Eu sabia que as pessoas não estavam achando bonito. Eu percebia pelos olhares e os primeiros comentários não foram nada bons. "Ficou diferente, né?" —essa era a frase que eu mais escutava. Ninguém chegou para mim e falou, com sinceridade, que estava lindo. Ao contrário, perguntavam se eu tinha ficado doida. As pessoas não fazem por mal, só que isso é muito cruel porque você está em um momento de reconstrução de autoestima, tudo o que você menos precisa é da desaprovação das pessoas em volta.
Demorei para me acostumar com o cabelo cacheado. Precisei começar a acordar mais cedo para arrumar o cabelo antes de ir trabalhar. Ainda assim, nunca me sentia arrumada o suficiente. Alisar sempre foi sinônimos de arrumar os fios para mim. Reparei também que à noite, em festas e baladas, eu era vista de outra forma. Reparei até na mudança de perfil de pessoas que vinham falar comigo. A grande maioria das meninas sai à noite com o cabelo liso, isso ainda é muito forte no look festa.
Ninguém chegava em mim e me dizia que eu estava linda
Eu nasci assim
Mas, aos poucos fui começando a gostar. Não sei nem dizer se o meu cabelo voltou a ser como era antes porque eu havia perdido essa referência. Muita gente diz que o cabelo volta diferente, mas não é que a química frequente danifica o bulbo capilar. Seus fios de hoje podem não ser iguais ao da sua adolescência por muitos motivos, como mudanças hormonais ou na alimentação, stress e outras questões ligadas à saúde.

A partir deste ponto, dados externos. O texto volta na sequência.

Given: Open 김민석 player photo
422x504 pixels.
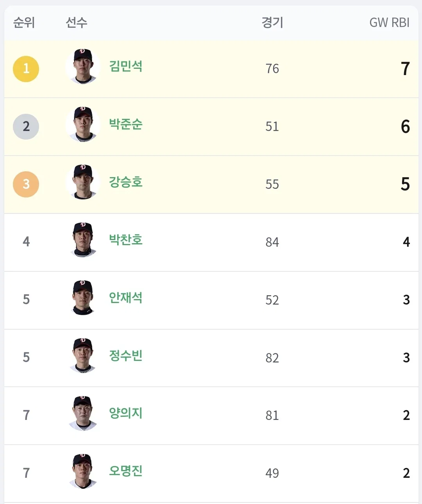Looking at the screenshot, I should (x=83, y=66).
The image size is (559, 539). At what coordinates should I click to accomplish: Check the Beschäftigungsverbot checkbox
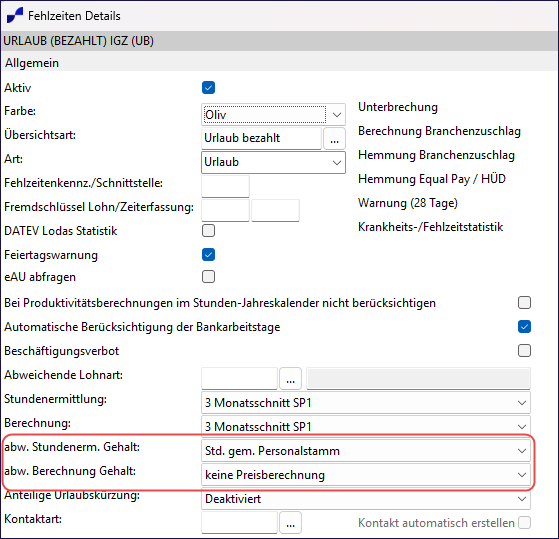point(524,350)
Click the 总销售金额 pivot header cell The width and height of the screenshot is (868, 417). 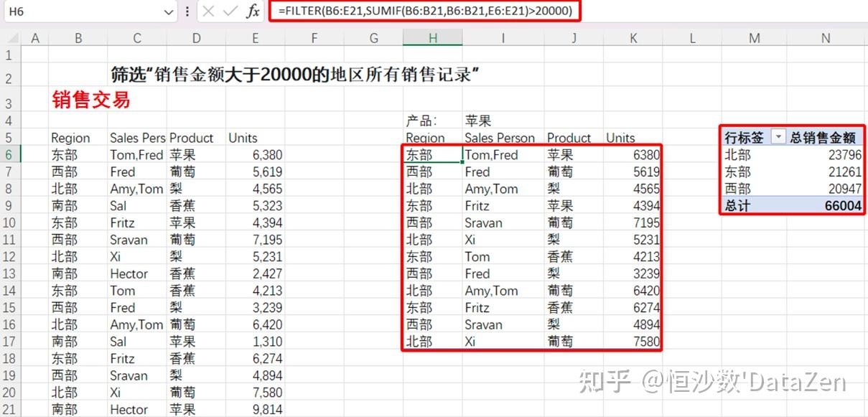pyautogui.click(x=823, y=138)
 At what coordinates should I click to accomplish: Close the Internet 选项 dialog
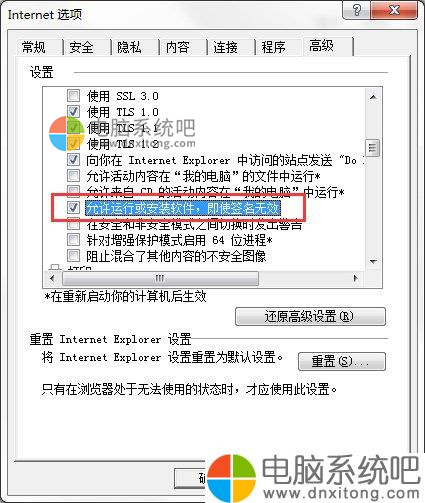click(394, 10)
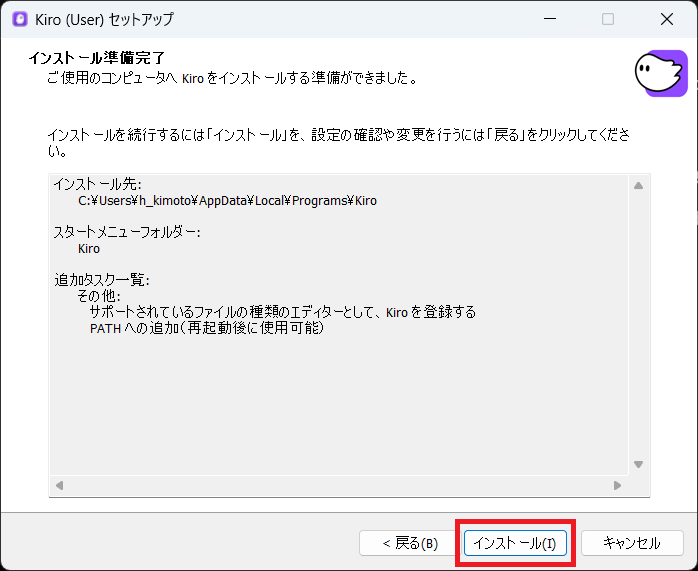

Entendi que a transição é um processo muito mais interno do que externo, uma quebra de paradigma mesmo. A partir do momento que você gosta e assume que vai colocar seus cachos no mundo, tudo muda. Você começa a bater no peito, ter orgulho dessa sua personalidade e acreditar que ela tem muito mais valor para você do que qualquer padrão que você vê por aí.
Quando você finalmente você se aceita, os outros passam a te aceitar também. De repente, os olhares mudaram. Os comentários foram se tornando mais empáticos. Os elogios, verdadeiros. Eu soube depois que foram justamente meus cachos (ou meu estado de espírito pós autoaceitação?) que chamaram a atenção do meu namorado atual, em uma dessas noites de cachos na balada.
Hoje, um ano depois do dia em que comecei a transição, estou mais feliz do que nunca. Me sinto inteira e feliz. Saber que não preciso me machucar para ser bonita, que a melhor versão de mim mesma é a natural, é libertador.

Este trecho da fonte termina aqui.